Third, business operators could wholly invest in the project, allowing them rights to operate the terminal commercially.
He said that more than 100 rai of land must be acquired to build the new Mor Chit terminal. The current location is too small, with just 80 rai, he said.
An area on Phahon Yothin Road may be used for the terminal since it could serve a large number of bus passengers on the northern and northeastern routes.
"It is certain that the Mor Chit bus station will be relocated because the State Railway of Thailand (SRT), which owns the current land, wants to take the area back for development," Mr Wuthichart said.

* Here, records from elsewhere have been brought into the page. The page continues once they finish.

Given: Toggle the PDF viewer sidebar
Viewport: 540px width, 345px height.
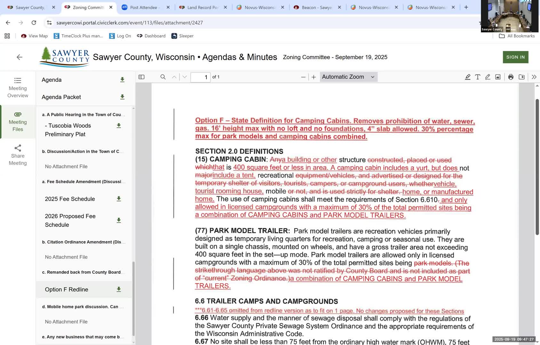Looking at the screenshot, I should coord(141,77).
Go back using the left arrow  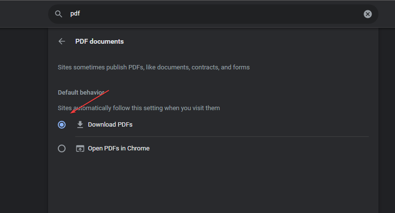coord(62,41)
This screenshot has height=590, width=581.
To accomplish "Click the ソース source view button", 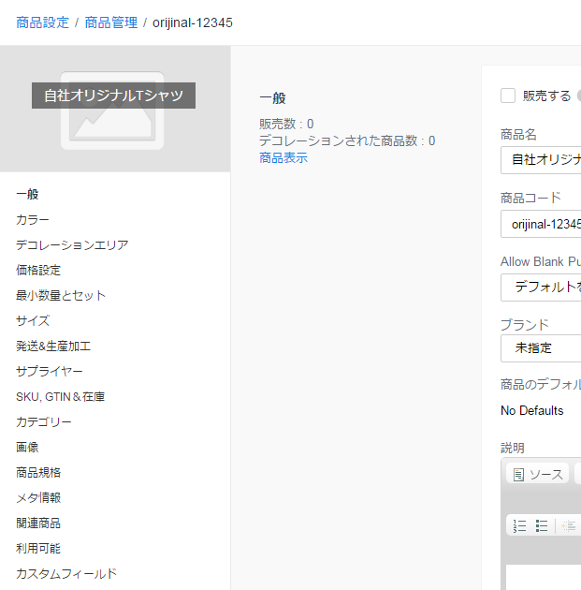I will tap(538, 475).
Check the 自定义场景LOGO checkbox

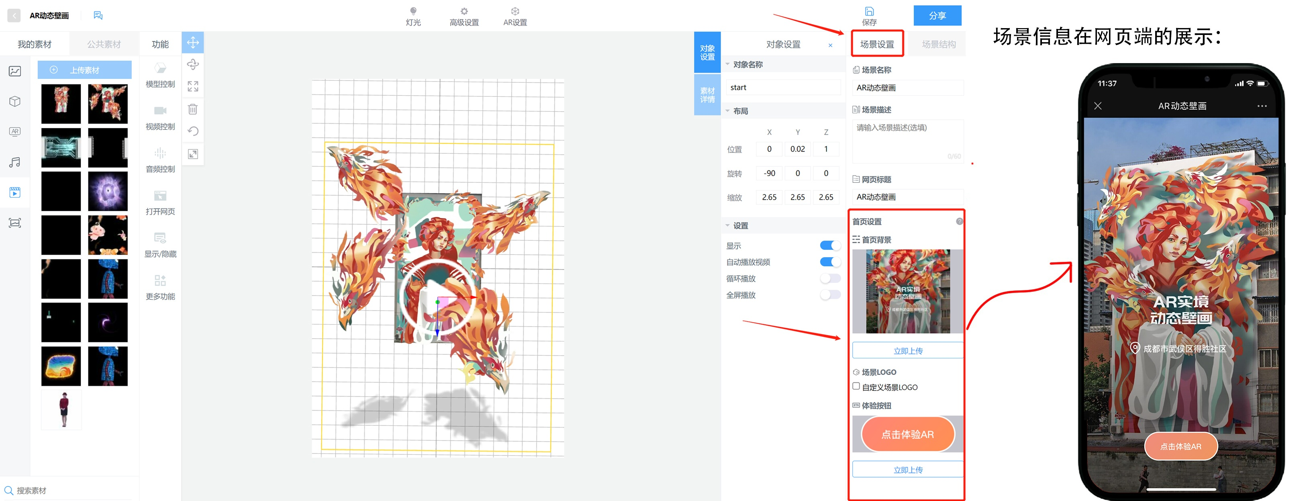click(x=856, y=386)
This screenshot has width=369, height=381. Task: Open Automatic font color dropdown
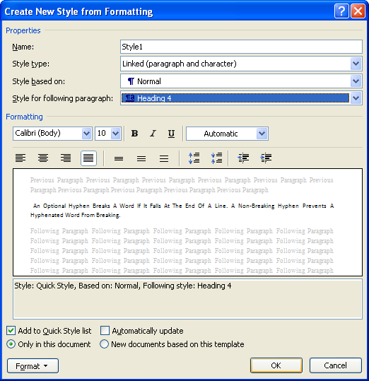(x=262, y=134)
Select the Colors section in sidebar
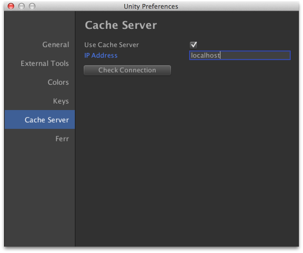This screenshot has height=253, width=303. pyautogui.click(x=58, y=82)
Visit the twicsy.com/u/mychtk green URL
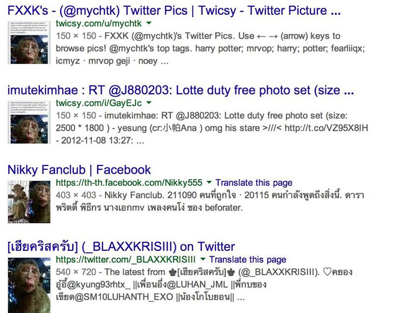 99,24
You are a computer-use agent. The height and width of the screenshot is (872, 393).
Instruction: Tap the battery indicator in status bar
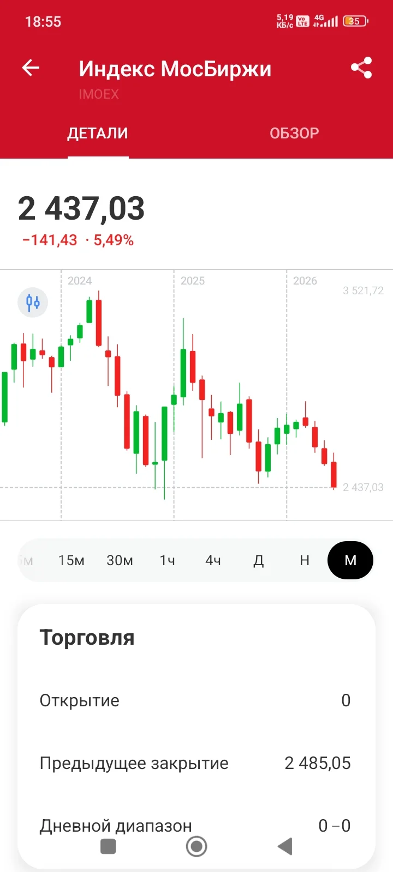355,21
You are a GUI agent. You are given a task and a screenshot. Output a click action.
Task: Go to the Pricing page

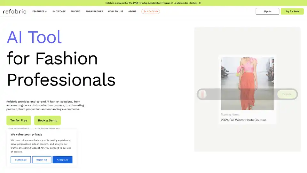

The relocation cannot be completed within one year as requested by the SRT. In fact, construction of the terminal could take more than three years.
The Transport Co also plans to relocate the eastern bus terminal at Ekamai because the seven-rai station is congested.
The terminal is in heart of the city, causing severe traffic jams in the Sukhumvit area.
According to Mr Wuthichart, the company is looking at areas along the Bang Na-Trat Road for the eastern terminal's new location.
Methods of investment similar to those floated for the Mor Chi terminal project would be considered, he said.
The Transport Co also plans to rent 100 single-decker buses to replace double-decker buses which will be decommissioned this year, he said, adding the issue is pending NCPO approval.
After a spate of accidents, the double-decker buses have been deemed unsafe.
Meanwhile, Land Transport Department (LTD) chief Asdsathai Rattanadilok Na Phuket said yesterday the department and the 2nd cavalry division will meet passenger van operators and drivers this week to inform them of new rules to better regulate van services.
Stickers will be issued to vans which are under 10 years old, are equipped with basic safety features and whose drivers have passed mandatory training tests.
The stickers are to be affixed on the van's windshields.